Unison pioneered the use of electrical actuation technology for tube and pipe bending in the mid 1990s - delivering machines that operate on a small fraction of the energy used by traditional hydraulic benders, along with other benefits including quieter operation and drift-free accuracy. This latest machine re-emphasizes the technological lead of all-electric benders, multiplying productivity levels.

"The benefits of all-electric tube bending machinery are now strongly established, and the technology is taking a substantial slice of the market," notes Unison's Managing Director, Alan Pickering. "We believe all-electric technology now accounts for a fifth of the high-end tube bending market - which is around ten times the share of five years ago - and we expect market share to double again in the next five years."

Unison's latest machine extends the benefits of all-electric tube bending to the multi-head, high-throughput market, opening up major high volume manufacturing applications for the technology. Following the first installation of Breeze Uniflex at a major automotive manufacturer, Unison expects the higher levels of throughput that are now achievable to appeal to manufacturers of tubing components such as brake and power steering piping, and car seats.

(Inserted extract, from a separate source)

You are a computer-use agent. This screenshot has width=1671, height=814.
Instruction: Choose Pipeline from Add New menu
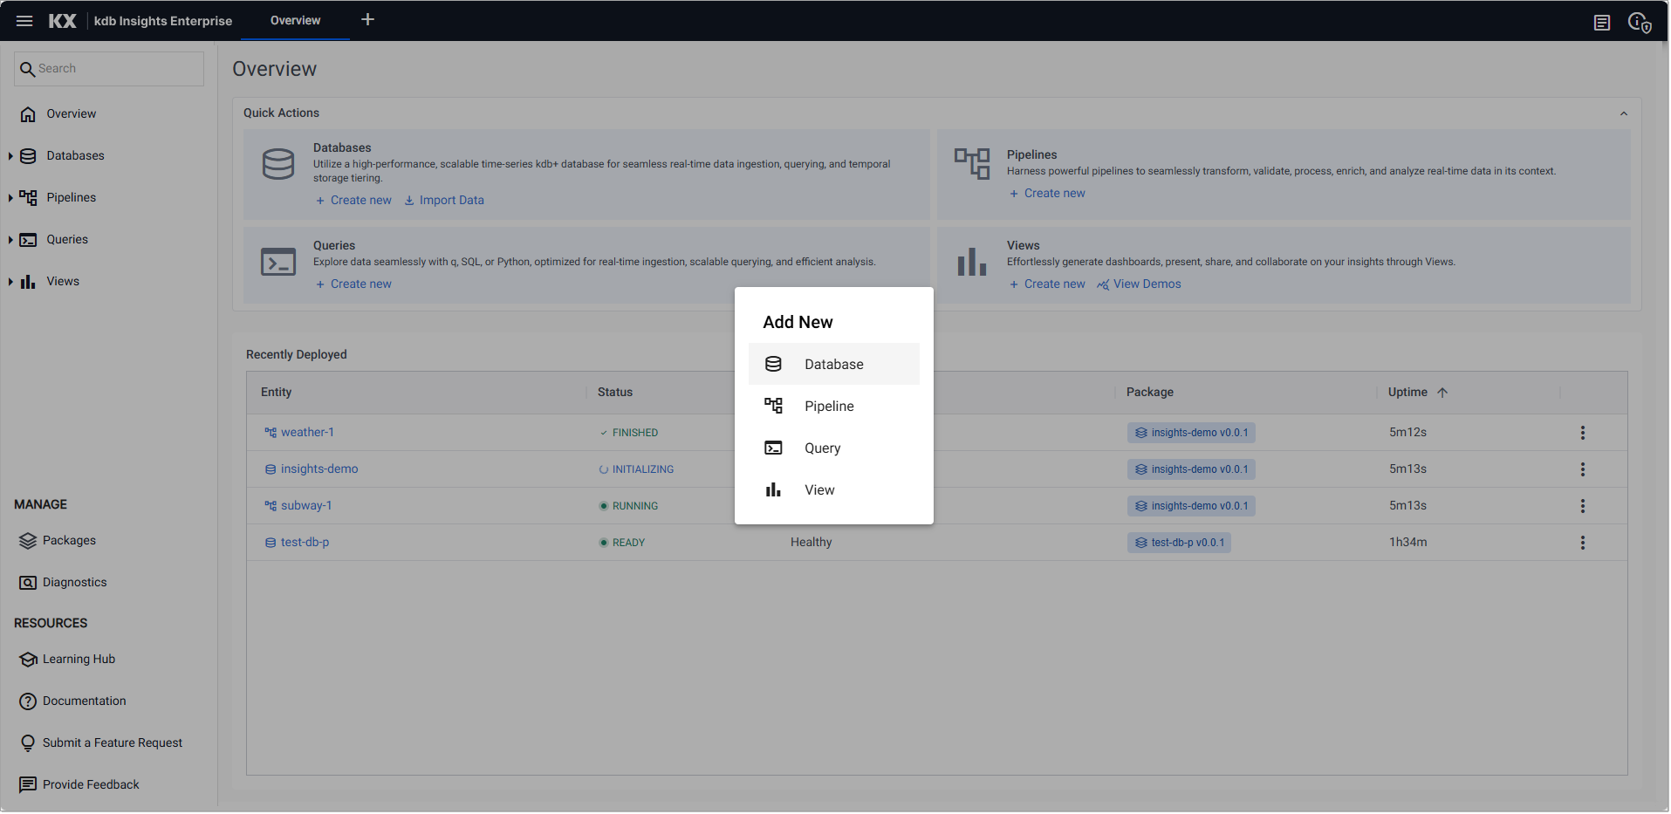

Among the benefits offered by all-electric architecture are far better repeatability than a hydraulic machine, and automatic tooling set-up - because once a part has been produced successfully all the set-up data can be stored and recalled without any need for mechanical adjustments.

More efficient power utilization means that machines operate at probably 10-20% of the power consumption of a comparable hydraulic bender. There are additionally no large start-up inrush currents to contend with.

Quieter operation also results from the use of servo technology: Unison's new machine operates at around 55-60 dB normally - broadly equivalent to the noise levels in an office. This contrasts with perhaps 80-85 dB for a typical hydraulic bender with its larger power pack.